Volvo Construction Equipment (Volvo CE) is another prominent OEM (original equipment manufacturer) in the Spanish aggregates equipment supply sector.
Commenting on current Spanish aggregate customer machine demand, Jonas Karlsson, Volvo CE commercial manager for Spain, Portugal and Italy, says: “It very much depends on application and production targets, but for us, we see that around 20% of our machine sales go into the quarry and aggregates business, be it hard rock or sand and gravel.
“One big trend that we are seeing is a rise in our connected solutions such as CareTrack and Co-Pilot – and customers using mobile data to improve efficiencies in general. Safety is, of course, at the top of the agenda, and we expect to see our Collision Mitigation System employed as a useful tool to improve the safety of our wheel loaders in the aggregates and quarrying sector.
“We are also seeing increasing interest in the reduction of fuel and CO2, which is growing more and more important as the result of a combination of rising concern for the environment, a desire to reduce costs and, of course, the need to adhere to quarrying permits. In addition, we see increased use of recycled materials, both in asphalt production and in concrete – again in line with a need to work more responsibly.”

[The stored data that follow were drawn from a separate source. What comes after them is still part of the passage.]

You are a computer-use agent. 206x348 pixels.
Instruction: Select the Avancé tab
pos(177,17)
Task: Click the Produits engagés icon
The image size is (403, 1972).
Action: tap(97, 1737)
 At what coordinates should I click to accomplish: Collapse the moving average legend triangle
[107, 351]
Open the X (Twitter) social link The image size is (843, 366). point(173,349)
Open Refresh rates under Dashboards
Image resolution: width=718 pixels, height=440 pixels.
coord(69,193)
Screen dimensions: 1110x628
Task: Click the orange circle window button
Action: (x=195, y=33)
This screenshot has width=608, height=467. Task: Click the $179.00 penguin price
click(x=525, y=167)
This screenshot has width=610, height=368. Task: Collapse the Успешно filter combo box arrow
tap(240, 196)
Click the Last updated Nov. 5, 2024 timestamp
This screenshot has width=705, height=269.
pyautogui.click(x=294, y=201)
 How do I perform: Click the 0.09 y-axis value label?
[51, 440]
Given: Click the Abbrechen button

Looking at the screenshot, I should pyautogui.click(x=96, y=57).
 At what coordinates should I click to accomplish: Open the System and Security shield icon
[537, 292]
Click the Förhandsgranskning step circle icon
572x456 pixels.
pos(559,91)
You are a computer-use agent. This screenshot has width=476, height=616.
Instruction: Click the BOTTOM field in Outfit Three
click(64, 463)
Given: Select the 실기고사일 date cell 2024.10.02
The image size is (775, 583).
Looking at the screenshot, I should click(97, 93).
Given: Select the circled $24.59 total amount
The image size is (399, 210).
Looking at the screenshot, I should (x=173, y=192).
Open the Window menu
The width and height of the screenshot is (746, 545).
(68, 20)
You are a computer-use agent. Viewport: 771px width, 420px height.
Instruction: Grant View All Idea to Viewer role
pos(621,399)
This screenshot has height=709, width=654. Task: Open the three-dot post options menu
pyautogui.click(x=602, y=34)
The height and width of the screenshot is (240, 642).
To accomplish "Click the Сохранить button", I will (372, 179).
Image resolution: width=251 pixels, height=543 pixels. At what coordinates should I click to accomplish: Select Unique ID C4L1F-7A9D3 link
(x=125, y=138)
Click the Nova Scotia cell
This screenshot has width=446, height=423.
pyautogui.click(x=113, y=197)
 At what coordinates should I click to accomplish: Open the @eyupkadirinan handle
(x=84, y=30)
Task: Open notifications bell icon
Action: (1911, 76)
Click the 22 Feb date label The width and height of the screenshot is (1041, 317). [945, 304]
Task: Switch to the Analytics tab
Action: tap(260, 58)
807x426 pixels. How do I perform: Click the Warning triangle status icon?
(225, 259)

Karlsson says Volvo CE wheeled loaders, including the Volvo L150 and above, and crawler excavators are proving popular with aggregate customers. The company is also seeing good demand for smaller wheeled loaders for concrete bashing plants, where they mix aggregates and cement.
Looking ahead at the market’s likely progression over the next 12 months, he says: “It is very hard to predict due to the general macroeconomic outlook and uncertainty caused by the ongoing war in Ukraine. For us at Volvo CE, we have a strong order book from last year that we are delivering for Spain, but we also know that it is a tough time for customers around the world with high inflation and the increasing cost of capital and fuel. We are doing our best to help our customers navigate through these more challenging times.”
Karlsson notes that, generally, the aggregates market is a little slow in Spain for the size of the country but stresses that this is not just for the aggregates sector but for industry as a whole. “Since the huge construction boom of the early 2000s, when we saw high levels of investment in new infrastructure, the priority has mostly been on maintenance work rather than new infrastructure and urban construction projects. That said, we know our customers are working on projects such as the high-speed rail service project through Madrid in northeast Spain, which is likely to create construction equipment demand. And we are continuing to see a demand from both our key accounts customers and local quarries.”